I've just returned from a visit to Germany and am catching up with
MMD items about the Pistonola. As Julian Dyer said, he asked me to
do something on this mechanism for the Player Piano Group Bulletin some
time ago. I'm putting an article together, but I feel, sitting here
with a piston module in my hands, that I must jump in and offer a few
observations to be going on with. There are two key factors to
understanding the mechanism's unusual functions.

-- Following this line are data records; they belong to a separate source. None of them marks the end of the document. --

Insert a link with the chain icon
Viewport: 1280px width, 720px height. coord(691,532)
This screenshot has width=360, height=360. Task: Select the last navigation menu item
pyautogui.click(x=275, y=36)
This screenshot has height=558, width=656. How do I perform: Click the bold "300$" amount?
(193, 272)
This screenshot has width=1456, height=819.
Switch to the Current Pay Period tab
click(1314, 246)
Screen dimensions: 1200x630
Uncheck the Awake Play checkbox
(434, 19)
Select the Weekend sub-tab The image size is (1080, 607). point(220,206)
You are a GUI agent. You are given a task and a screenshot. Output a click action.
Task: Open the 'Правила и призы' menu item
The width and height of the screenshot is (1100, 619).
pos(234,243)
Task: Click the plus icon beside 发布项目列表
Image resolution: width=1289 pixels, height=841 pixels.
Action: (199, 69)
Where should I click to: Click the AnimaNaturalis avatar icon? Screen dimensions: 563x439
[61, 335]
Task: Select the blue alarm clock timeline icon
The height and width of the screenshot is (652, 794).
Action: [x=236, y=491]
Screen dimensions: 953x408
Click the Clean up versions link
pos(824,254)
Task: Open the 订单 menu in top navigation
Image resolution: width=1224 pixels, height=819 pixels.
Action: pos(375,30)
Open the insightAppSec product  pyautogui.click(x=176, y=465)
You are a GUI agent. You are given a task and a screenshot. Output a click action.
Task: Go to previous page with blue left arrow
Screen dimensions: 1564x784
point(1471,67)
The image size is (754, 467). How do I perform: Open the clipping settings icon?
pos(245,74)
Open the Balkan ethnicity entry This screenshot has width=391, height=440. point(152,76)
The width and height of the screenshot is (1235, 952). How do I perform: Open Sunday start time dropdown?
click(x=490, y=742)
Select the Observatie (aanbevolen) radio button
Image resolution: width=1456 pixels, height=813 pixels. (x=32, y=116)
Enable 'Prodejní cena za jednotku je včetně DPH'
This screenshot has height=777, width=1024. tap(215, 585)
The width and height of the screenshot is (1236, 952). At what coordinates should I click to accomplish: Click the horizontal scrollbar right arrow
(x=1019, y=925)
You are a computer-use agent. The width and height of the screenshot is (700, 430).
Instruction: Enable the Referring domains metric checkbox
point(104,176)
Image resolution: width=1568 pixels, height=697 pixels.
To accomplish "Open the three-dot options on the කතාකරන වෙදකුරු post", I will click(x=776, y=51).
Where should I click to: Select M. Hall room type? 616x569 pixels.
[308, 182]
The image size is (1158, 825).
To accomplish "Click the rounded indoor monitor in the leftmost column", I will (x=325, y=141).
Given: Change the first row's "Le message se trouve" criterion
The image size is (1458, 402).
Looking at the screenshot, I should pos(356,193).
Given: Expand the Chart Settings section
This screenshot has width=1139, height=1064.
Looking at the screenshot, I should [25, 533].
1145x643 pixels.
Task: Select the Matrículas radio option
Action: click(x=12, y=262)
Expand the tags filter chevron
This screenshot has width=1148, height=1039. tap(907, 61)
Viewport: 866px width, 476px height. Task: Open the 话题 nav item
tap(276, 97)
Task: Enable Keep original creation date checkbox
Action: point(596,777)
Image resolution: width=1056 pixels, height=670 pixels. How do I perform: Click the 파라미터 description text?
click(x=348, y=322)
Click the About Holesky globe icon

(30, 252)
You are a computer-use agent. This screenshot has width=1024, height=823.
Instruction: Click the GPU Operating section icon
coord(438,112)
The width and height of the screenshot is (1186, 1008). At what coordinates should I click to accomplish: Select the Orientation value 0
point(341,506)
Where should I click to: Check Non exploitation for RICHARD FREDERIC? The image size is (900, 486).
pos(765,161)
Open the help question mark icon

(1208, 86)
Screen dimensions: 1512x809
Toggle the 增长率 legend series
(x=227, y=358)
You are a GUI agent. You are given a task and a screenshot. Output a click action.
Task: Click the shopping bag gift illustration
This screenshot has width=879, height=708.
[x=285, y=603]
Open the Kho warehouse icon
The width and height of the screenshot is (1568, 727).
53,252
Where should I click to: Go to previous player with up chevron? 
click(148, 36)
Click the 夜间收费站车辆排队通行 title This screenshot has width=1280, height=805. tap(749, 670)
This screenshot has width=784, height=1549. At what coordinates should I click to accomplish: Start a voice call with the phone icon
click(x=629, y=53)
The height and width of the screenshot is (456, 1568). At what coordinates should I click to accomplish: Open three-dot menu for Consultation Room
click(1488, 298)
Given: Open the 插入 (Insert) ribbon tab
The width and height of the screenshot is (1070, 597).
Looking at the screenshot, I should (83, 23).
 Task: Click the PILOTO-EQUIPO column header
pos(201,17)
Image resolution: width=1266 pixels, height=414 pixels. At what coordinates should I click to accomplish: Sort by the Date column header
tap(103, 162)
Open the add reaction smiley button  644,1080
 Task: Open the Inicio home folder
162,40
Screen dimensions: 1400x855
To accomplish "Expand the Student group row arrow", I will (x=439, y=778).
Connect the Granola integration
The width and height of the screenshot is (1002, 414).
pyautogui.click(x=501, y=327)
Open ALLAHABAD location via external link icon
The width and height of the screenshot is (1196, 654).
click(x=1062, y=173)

First, the primary valve is not the pin tip, but the brass cone
immediately under the bar connecting it to the primary piston. This
has been missed by several experts I've met who, hoping to 'get things
working', have consequently suggested doing unforgivable things to the
bottom pin guide which is in fact not in the signal path. The valve
and alloy seat/nipple must be very carefully cleaned of any dirt or
corrosion with a suitable solvent to enable the conical valve to seal.
Once this is done they will self-clean.
Second, and uniquely I believe, the system reads the roll at a
constant, relatively low vacuum *which keeps drag on the paper and
thus wind motor size and consumption to a minimum* but plays at
very high vacuum levels (cf. transistor emitter-follower topologies).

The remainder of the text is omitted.